> **Exercise goal**
Below are records; reproduce exactly the lines from the first through the one containing "Given: Switch to".

> **Source records**
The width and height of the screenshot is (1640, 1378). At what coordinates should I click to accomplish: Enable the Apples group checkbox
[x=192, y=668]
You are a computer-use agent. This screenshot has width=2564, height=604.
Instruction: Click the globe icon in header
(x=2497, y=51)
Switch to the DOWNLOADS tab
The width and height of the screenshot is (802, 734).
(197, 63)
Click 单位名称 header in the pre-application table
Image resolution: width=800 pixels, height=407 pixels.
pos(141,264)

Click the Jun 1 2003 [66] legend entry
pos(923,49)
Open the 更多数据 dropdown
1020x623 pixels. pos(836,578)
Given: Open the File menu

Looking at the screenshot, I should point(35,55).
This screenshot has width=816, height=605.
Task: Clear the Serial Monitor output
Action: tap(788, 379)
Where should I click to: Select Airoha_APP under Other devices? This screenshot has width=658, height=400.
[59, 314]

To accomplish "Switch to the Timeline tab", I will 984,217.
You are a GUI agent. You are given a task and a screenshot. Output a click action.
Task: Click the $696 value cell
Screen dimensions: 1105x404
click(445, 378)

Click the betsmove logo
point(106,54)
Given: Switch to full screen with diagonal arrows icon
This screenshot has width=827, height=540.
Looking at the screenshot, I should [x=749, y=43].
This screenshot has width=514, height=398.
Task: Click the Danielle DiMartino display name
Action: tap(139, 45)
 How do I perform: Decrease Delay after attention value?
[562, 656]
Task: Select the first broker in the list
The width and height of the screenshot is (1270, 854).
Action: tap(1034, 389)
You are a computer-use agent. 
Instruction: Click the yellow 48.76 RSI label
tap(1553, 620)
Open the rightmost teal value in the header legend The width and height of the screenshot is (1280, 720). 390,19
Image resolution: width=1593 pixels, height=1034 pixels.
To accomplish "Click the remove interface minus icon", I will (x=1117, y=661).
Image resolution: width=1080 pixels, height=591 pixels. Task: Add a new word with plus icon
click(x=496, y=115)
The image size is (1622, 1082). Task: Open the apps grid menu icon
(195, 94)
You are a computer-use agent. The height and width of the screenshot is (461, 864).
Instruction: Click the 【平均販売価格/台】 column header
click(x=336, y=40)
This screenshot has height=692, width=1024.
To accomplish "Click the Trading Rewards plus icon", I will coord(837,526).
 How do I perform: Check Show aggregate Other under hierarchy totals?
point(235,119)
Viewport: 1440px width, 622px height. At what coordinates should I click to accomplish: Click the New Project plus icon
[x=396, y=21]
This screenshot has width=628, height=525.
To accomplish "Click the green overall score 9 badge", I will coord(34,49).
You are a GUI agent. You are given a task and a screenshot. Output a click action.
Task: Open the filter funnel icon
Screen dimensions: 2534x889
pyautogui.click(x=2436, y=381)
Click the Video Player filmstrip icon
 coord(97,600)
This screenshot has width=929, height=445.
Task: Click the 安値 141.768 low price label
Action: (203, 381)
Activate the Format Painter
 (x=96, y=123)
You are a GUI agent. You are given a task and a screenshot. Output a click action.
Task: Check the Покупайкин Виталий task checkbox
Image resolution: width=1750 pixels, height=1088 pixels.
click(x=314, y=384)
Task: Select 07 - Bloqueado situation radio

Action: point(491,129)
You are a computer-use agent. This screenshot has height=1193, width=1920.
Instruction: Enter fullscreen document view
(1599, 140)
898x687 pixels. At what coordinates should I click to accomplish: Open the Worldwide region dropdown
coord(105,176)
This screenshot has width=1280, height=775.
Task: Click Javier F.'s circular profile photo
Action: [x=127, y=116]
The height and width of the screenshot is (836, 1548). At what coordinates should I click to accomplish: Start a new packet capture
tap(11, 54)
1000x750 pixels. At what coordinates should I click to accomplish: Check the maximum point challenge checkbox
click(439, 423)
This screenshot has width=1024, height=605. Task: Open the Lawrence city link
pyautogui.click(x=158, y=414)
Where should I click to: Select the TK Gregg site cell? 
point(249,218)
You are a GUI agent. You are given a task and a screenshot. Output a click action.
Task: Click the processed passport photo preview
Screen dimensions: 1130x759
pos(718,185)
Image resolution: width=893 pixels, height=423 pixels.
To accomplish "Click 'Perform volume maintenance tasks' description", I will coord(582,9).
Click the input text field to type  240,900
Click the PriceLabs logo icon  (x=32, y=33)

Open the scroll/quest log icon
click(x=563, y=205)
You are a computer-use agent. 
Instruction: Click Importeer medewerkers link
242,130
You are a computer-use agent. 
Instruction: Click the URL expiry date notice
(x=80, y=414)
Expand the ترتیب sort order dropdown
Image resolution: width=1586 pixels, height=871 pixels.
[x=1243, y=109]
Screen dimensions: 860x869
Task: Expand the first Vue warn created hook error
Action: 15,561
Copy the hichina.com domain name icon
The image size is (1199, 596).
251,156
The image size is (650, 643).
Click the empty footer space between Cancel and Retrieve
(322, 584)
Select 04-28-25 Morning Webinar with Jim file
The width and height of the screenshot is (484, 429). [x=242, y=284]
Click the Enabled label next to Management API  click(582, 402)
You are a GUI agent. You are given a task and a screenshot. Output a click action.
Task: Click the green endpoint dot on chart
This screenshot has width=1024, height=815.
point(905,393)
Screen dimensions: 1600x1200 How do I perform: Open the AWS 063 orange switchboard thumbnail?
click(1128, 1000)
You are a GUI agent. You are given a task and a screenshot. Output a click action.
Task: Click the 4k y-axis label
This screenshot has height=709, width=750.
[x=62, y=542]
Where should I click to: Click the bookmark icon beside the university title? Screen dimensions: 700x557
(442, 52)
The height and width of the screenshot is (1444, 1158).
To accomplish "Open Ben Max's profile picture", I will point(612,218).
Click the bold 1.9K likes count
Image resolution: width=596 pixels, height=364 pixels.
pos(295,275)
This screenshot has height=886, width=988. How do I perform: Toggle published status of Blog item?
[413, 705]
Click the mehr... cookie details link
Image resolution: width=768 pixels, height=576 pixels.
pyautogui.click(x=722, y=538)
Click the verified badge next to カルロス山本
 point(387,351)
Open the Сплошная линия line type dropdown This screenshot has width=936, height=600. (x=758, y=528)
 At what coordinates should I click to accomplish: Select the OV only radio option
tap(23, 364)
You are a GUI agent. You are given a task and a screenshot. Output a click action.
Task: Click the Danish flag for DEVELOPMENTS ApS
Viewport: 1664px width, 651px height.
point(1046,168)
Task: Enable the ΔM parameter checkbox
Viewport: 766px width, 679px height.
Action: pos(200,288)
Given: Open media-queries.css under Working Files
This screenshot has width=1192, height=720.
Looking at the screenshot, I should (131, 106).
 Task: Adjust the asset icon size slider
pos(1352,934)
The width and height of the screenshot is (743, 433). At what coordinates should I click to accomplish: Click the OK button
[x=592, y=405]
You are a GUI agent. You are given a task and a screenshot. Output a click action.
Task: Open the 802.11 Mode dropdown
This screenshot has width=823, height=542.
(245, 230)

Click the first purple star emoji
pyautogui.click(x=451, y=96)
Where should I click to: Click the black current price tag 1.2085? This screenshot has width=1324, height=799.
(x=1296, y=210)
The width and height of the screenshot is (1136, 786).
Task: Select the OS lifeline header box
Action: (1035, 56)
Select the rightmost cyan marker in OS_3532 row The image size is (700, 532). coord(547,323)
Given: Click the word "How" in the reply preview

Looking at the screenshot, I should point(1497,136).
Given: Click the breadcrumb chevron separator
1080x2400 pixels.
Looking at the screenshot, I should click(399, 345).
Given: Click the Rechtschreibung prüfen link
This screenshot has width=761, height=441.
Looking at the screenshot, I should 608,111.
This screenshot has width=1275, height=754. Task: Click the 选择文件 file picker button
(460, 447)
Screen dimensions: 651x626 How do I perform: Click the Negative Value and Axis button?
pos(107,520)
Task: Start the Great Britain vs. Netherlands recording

> **Output of the task**
The width and height of the screenshot is (1640, 1378). At what coordinates should I click to accomplish: Enable the Apples group checkbox
[x=192, y=668]
You are a computer-use agent. This screenshot has width=2564, height=604.
Instruction: Click the globe icon in header
(x=2497, y=51)
Switch to the DOWNLOADS tab
The width and height of the screenshot is (802, 734).
(197, 63)
Click 单位名称 header in the pre-application table
Image resolution: width=800 pixels, height=407 pixels.
pos(141,264)

Click the Jun 1 2003 [66] legend entry
pos(923,49)
Open the 更多数据 dropdown
1020x623 pixels. pos(836,578)
Given: Open the File menu

Looking at the screenshot, I should point(35,55).
This screenshot has width=816, height=605.
Task: Clear the Serial Monitor output
Action: tap(788, 379)
Where should I click to: Select Airoha_APP under Other devices? This screenshot has width=658, height=400.
[59, 314]

To accomplish "Switch to the Timeline tab", I will 984,217.
You are a GUI agent. You are given a task and a screenshot. Output a click action.
Task: Click the $696 value cell
Screen dimensions: 1105x404
click(445, 378)

Click the betsmove logo
point(106,54)
Given: Switch to full screen with diagonal arrows icon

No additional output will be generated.